Note: Excel tries to recalculate the IRR until the result is accurate within 0.00001 percent. If after 20 tries Excel has not calculated an accurate value, it will return the #NUM! error.

Examples

  A B C
1 Data    
2 -$7,500 Initial investment  
3 $3,000 Income (yr 1)  
4 $5,000 Income (yr 2)  
5 $1,200 Income (yr 3)  
6 $4,000 Income (yr 4)  
7 $3,800 Income (yr 5)  
8      
9 Formula Result Notes
10 =IRR(A2:A5) 12.16% Investment’s internal rate of return after 3 years
11 =IRR(A2:A7) 35.04% Investment’s internal rate of return after 5 years
12 IRR(A2:A4,-10%) 4.06% To calculate the internal rate of return after two years, you need to include a guess, in this example, -10%

Cash Flow Convention: In line with general cash flow conventions, outgoing payments are represented by negative numbers and incoming payments are represented by positive numbers.

Common Function Error(s)

Problem What went wrong
#NUM! Occurs if:

  the supplied values array does not contain at least one negative and at least one positive value
  the calculation failed to converge after 20 iterations

The Internal Rate of Return (IRR) indicates the profitability of an investment and therefore is commonly used in business, when choosing between investments.

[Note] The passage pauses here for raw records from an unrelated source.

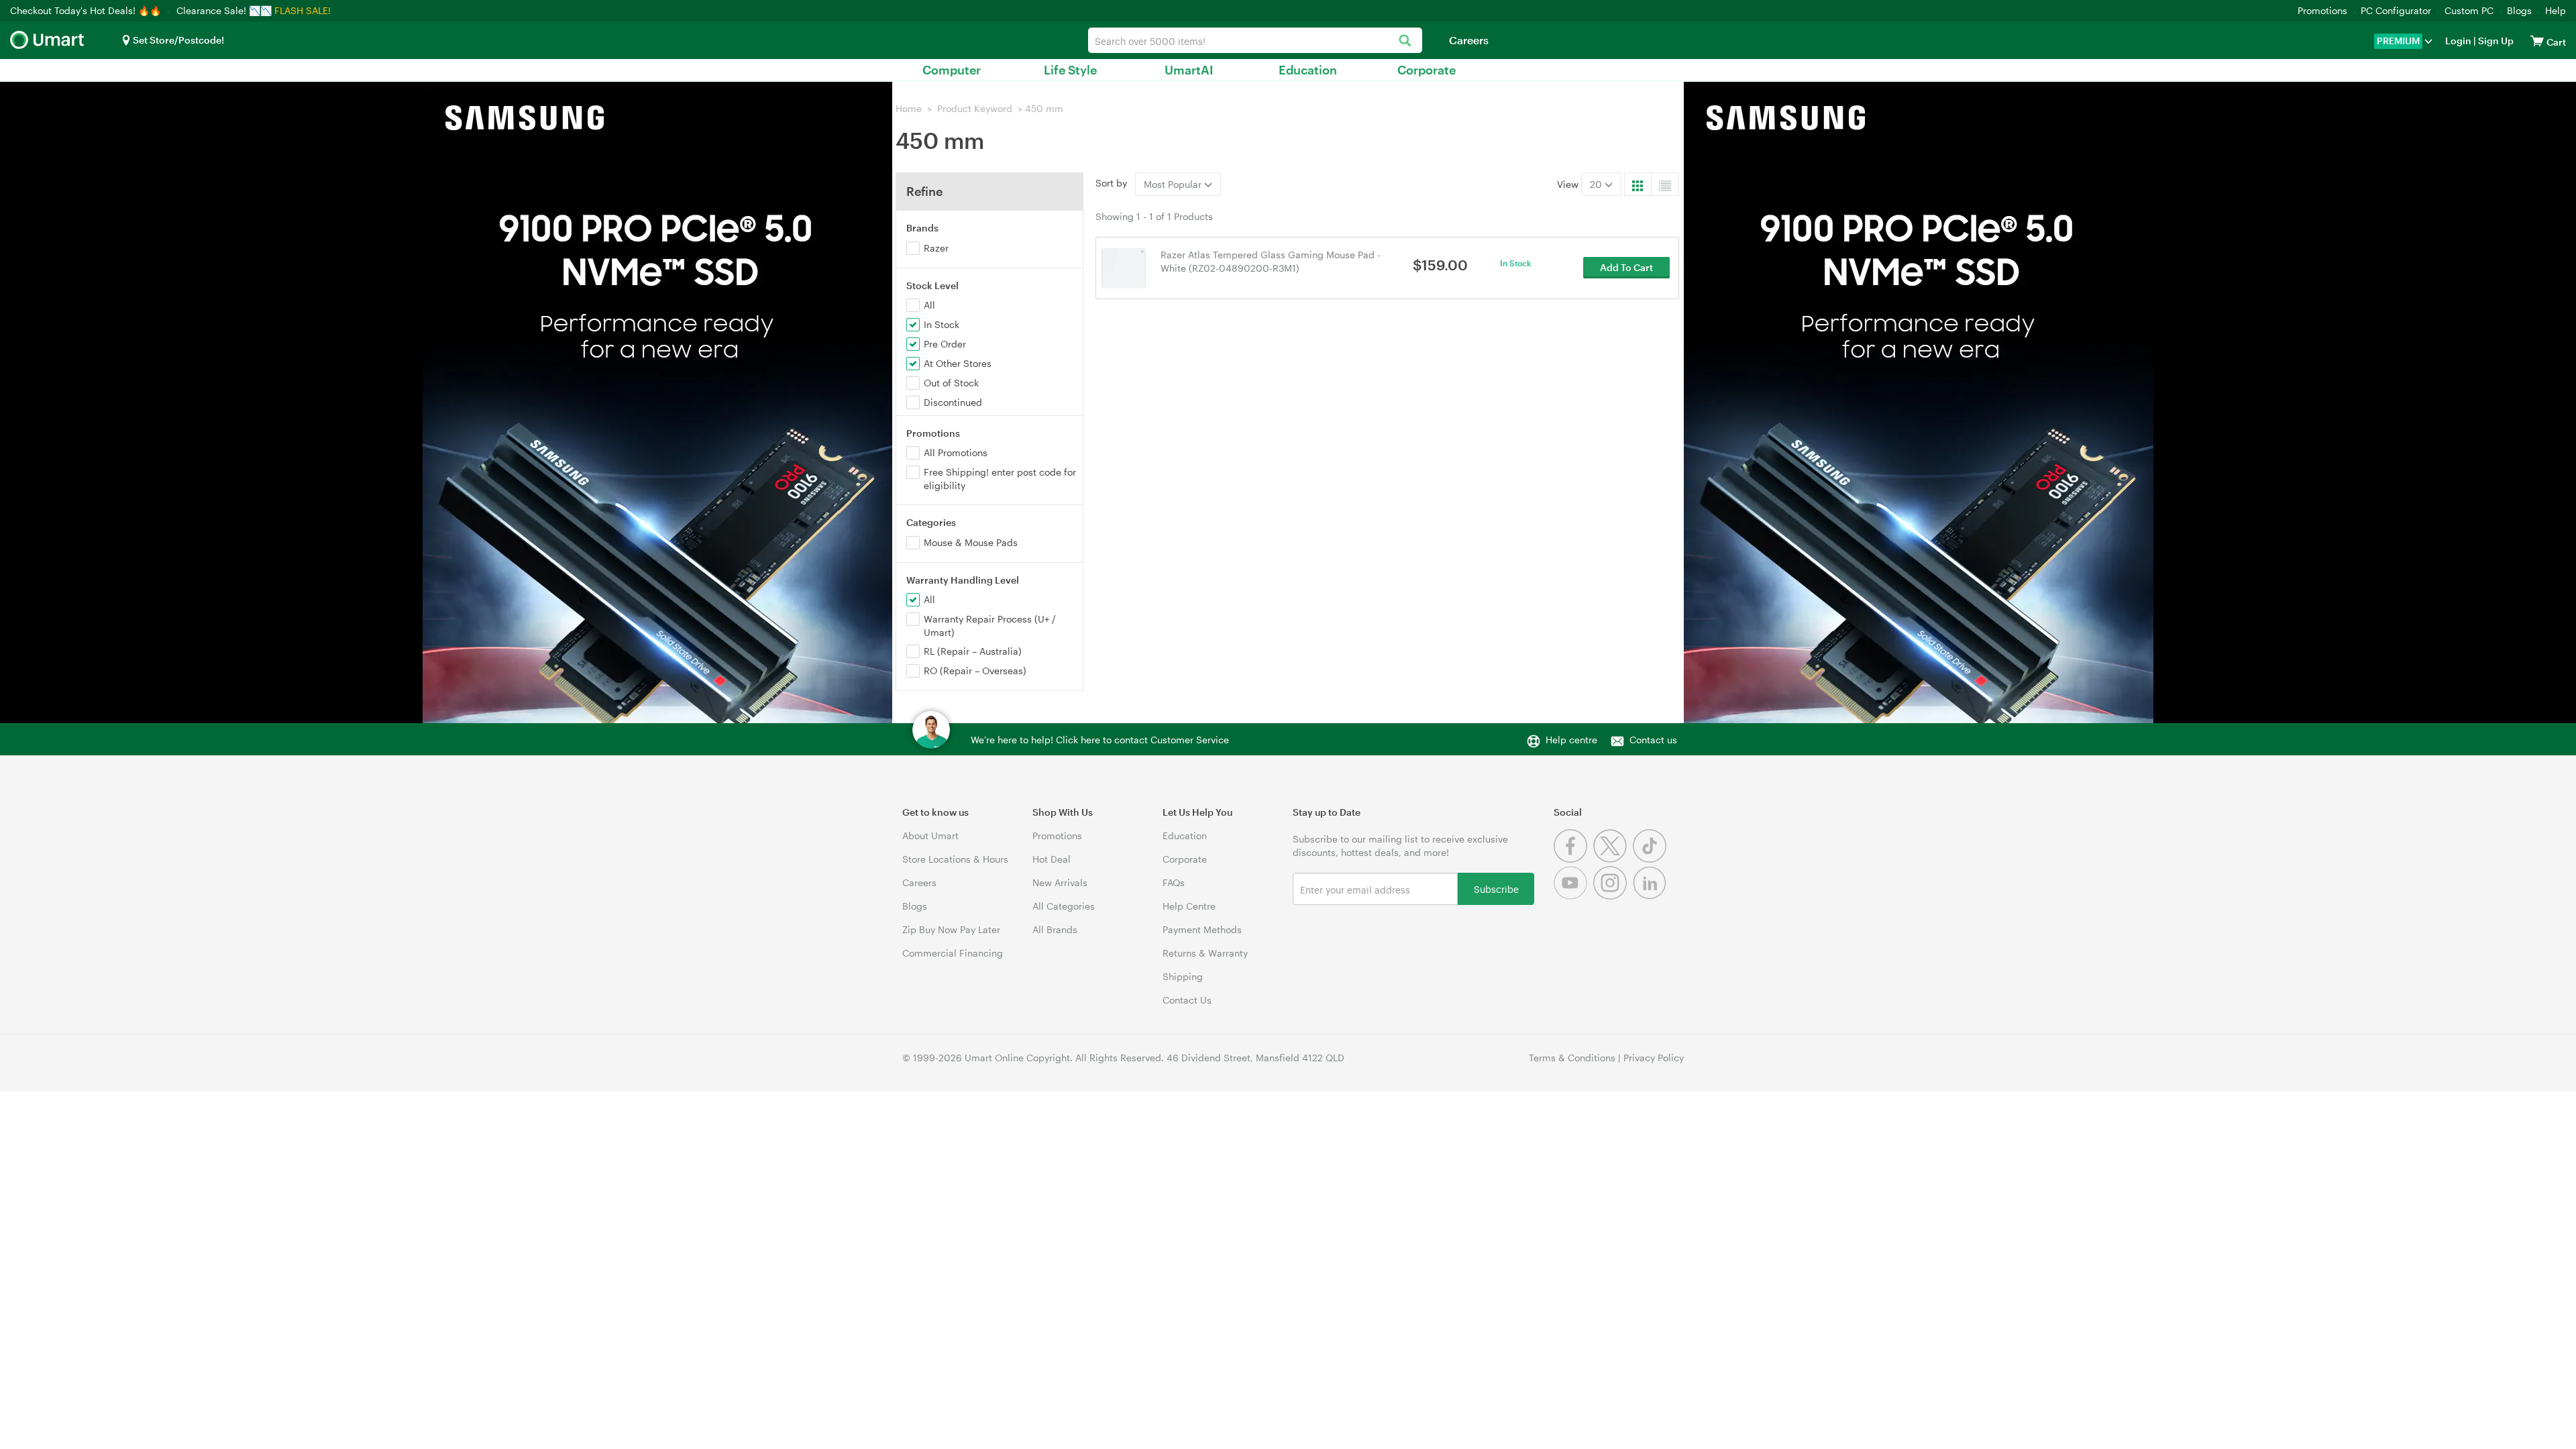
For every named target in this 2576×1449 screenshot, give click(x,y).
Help (2555, 10)
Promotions (2322, 10)
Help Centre (1189, 906)
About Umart (930, 835)
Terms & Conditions (1572, 1057)
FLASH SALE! (302, 10)
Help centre (1571, 739)
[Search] (1405, 41)
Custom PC (2469, 10)
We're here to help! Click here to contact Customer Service (1100, 739)
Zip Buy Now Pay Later (951, 929)
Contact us (1653, 739)
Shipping (1183, 976)
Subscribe (1496, 888)
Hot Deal (1051, 859)
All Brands (1054, 929)
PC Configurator (2396, 10)
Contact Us (1187, 1000)
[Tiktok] (1651, 859)
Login (2458, 40)
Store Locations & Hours (955, 859)
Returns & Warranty (1205, 953)
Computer (951, 69)
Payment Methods (1202, 929)
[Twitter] (1613, 859)
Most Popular (1174, 184)
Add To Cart (1626, 267)
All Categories (1063, 906)
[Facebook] (1573, 859)
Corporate (1426, 69)
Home (909, 108)
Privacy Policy (1653, 1057)
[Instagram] (1613, 896)
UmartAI (1189, 69)
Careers (1469, 40)
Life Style (1070, 69)
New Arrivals (1059, 882)
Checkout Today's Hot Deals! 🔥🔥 (87, 10)
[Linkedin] (1651, 896)
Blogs (2519, 10)
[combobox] (1255, 40)
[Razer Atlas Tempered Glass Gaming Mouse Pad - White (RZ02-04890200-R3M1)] (1124, 266)
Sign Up (2495, 40)
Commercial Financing (952, 953)
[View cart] (2537, 40)
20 (1597, 184)
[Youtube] (1573, 896)
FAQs (1174, 882)
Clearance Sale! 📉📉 (224, 10)
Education (1308, 69)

This measurement uses a series of cash flows (including an initial investment, along with the net income) over a number of periods, to calculate the compounded return, assuming the Net Present Value of the investment is zero.

The value of the IRR is calculated as the value of r that satisfies the following equation:

    \[ NPV=\sum_{n=0}^N \frac {C_n}{ \left(1+r \right)^n} = 0 \]

where:

  • Cn = a series of cash flows
  • N = the number of periods over which the returns have been made

A full explanation of the IRR can be found on the Wikipedia Internal Rate of Return page.